Stefano Celli, vicesegretario dell’Associazione nazionale magistrati (ANM), difende invece la selettività del concorso, necessaria per funzioni così delicate. «Fare il magistrato è un lavoro complicato: è giusto che il concorso sia molto selettivo, perché la funzione che svolgiamo è delicata ed è bene che la selezione sia rigorosa», ha detto Celli a Pagella Politica.
Per quanto riguarda l’inserimento di avvocati in magistratura, il vicesegretario dell’ANM ha spiegato che «è già così», riferendosi ai magistrati onorari, ossia a quei magistrati che collaborano con gli uffici giudiziari per periodi limitati, spesso provenendo proprio dall’avvocatura e affiancando i colleghi di ruolo nelle attività quotidiane.
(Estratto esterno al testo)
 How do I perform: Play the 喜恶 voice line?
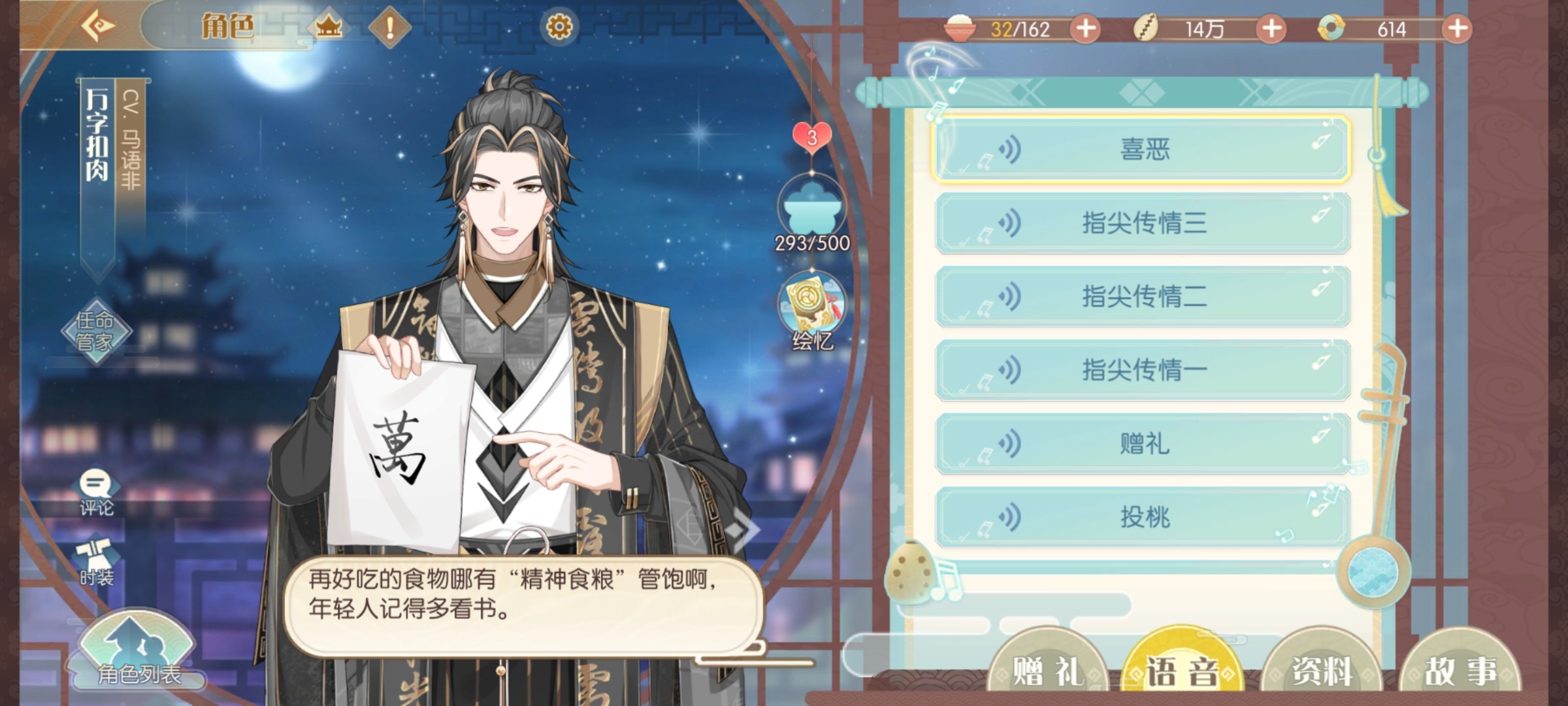(x=1142, y=150)
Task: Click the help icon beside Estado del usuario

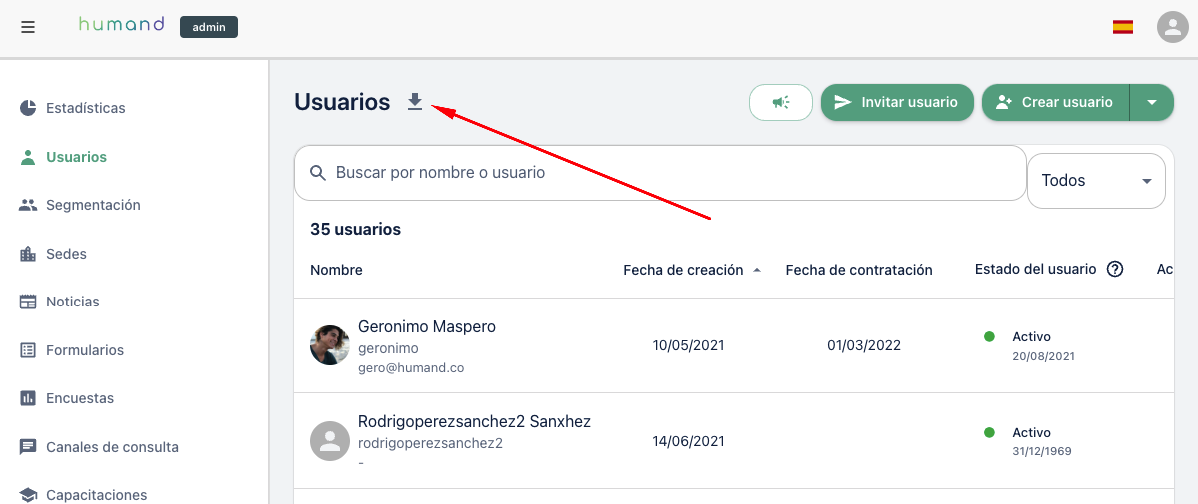Action: coord(1115,270)
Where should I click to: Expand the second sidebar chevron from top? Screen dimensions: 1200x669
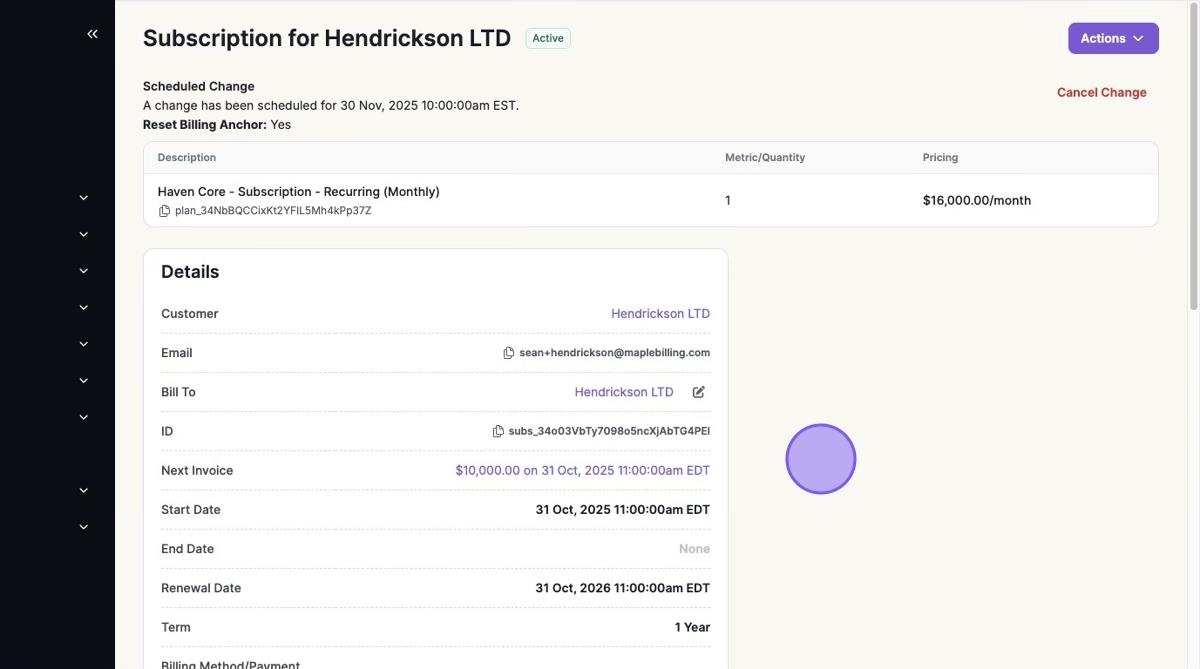(x=84, y=234)
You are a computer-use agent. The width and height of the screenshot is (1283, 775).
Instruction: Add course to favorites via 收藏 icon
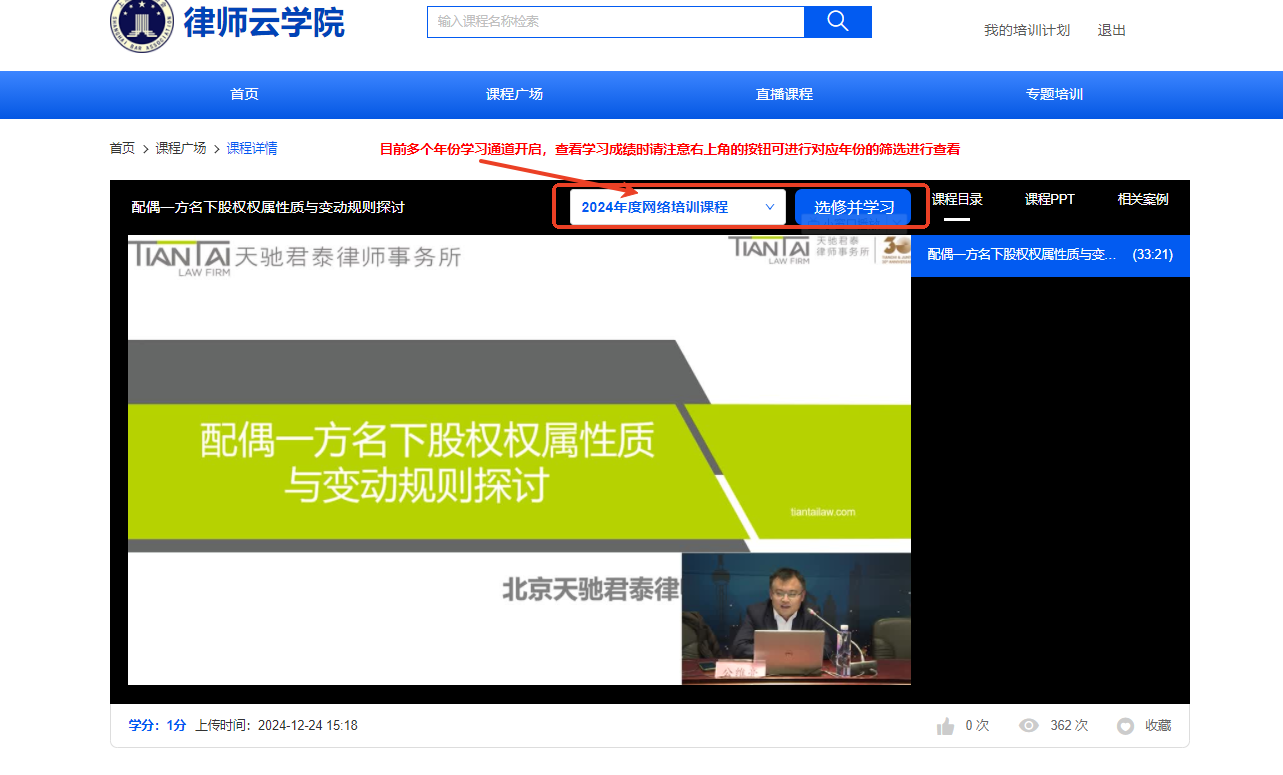1125,726
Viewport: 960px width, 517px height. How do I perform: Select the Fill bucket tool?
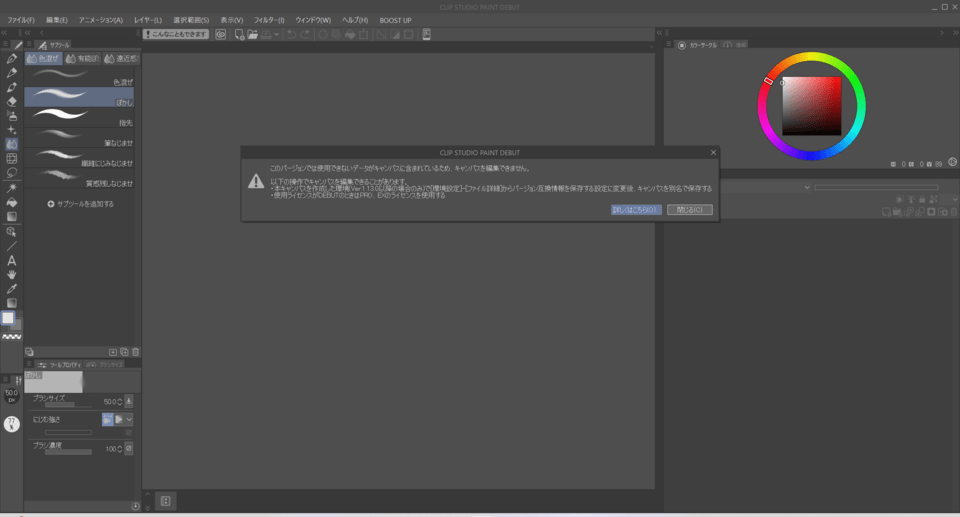click(12, 202)
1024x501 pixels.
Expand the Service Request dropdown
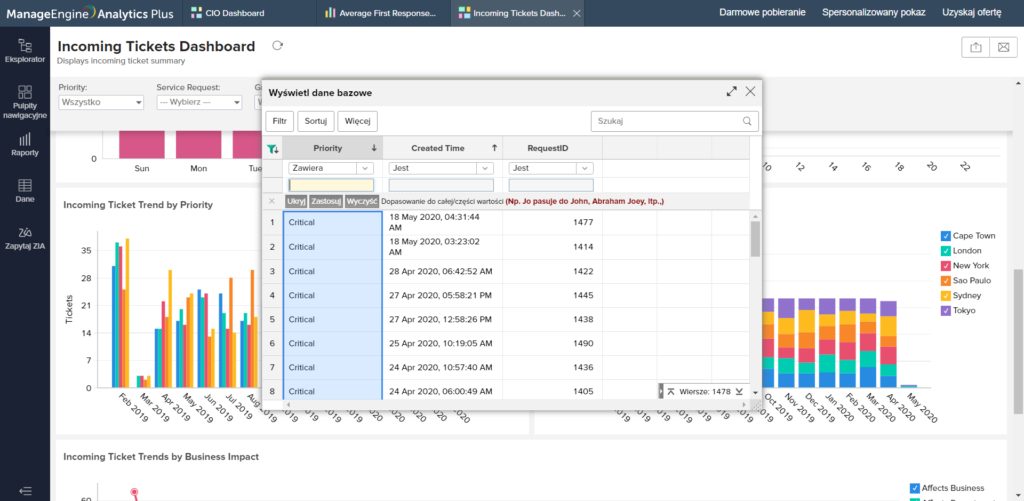199,102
«Noi abbiamo un numero di magistrati “onorari”, che nella massima parte sono avvocati che esercitano la professione – non nello stesso foro in cui fanno gli avvocati – e fanno le stesse identiche cose dei colleghi ordinari», ha aggiunto Celli. «Poi se mi dicono mettiamone di più mettiamone di più, però allora bisogna valutare bene le competenze di queste persone».
Secondo Romanelli, invece, la magistratura onoraria «non è la soluzione», perché «serve solo a fare cose di cui nessuno vuole occuparsi, quelle scartoffie senza cui il sistema civile e quello penale sarebbero al collasso. I magistrati onorari sono persone sfruttate dal sistema».
Insomma, lo scontro tra visioni diverse mostra come la distanza numerica tra avvocati e magistrati si traduca anche in una distanza culturale e professionale, la cui gestione è cruciale per qualsiasi tentativo di riforma.